By using airtightness tests regularly, architects and contractors can learn over time what works and what doesn’t; you can get better and better at predicting performance and therefore be comfortable designing for strong airtightness performance. Furthermore, once you actually have these targets in place, once you know that you can achieve a certain target, you can then provide input to the mechanical systems designer. As we move to tighter and tighter buildings, mechanical engineers are often left guessing about what to assume in their energy calculations for air leakage, and so they tend to aim on the safe side. If you specify an air tightness target and have a method in place to test it during construction, then the mechanical engineer can do a better job of sizing the mechanical equipment for heating, cooling, and dehumidification, and also design makeup air systems to minimize pressurization. A growing problem in airtight buildings is that mechanical engineers are over-pressurizing them and forcing air to leak out even though the building is relatively airtight.
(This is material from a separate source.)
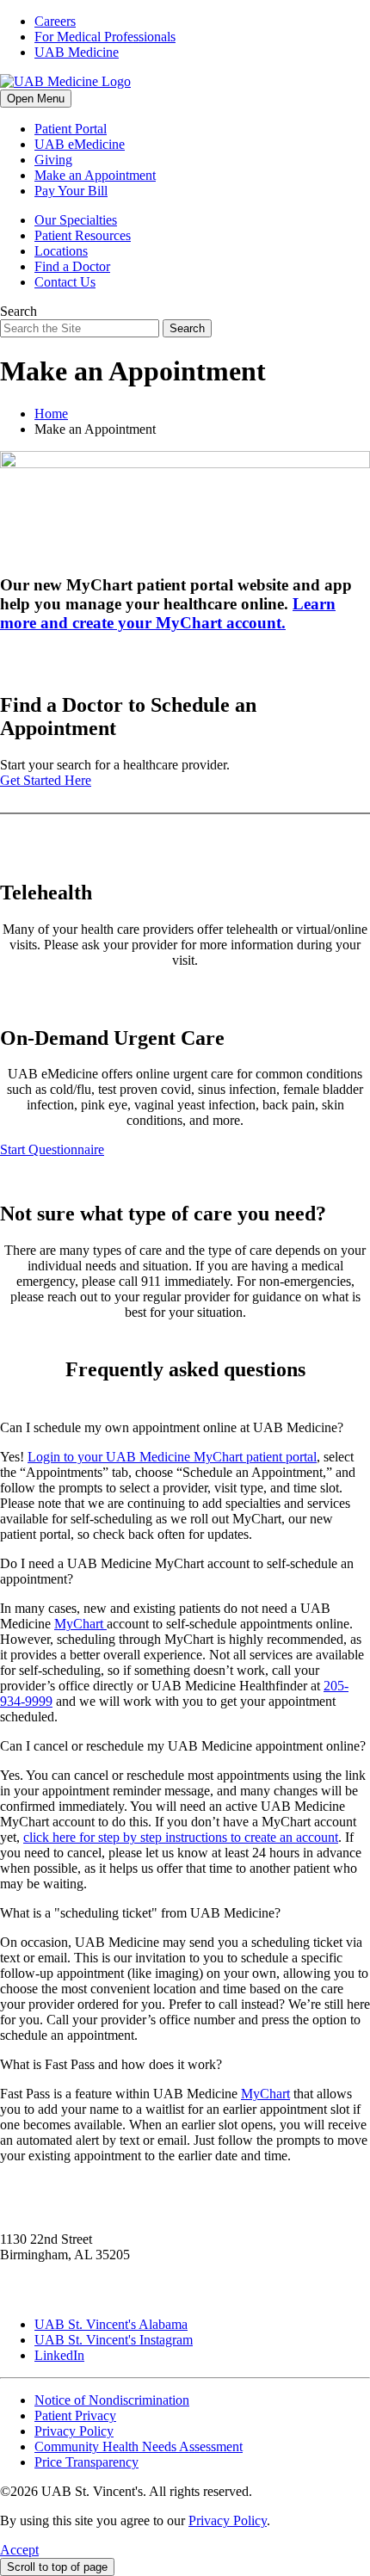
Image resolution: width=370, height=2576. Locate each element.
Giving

Just like manufacturers test the R- value of insulation so that you know what you're putting in the walls, and can design for it, measuring the airtightness of a building gives the mechanical engineer some values to use in system design.
Minimizing air leakage across the building enclosure is fundamental to high-performance buildings – that is, buildings that are low-energy, comfortable, healthy, and durable. In the end, airtightness testing is basically a quantitative quality control tool with the added benefit of making sure that you know what your mechanical system should be designed for.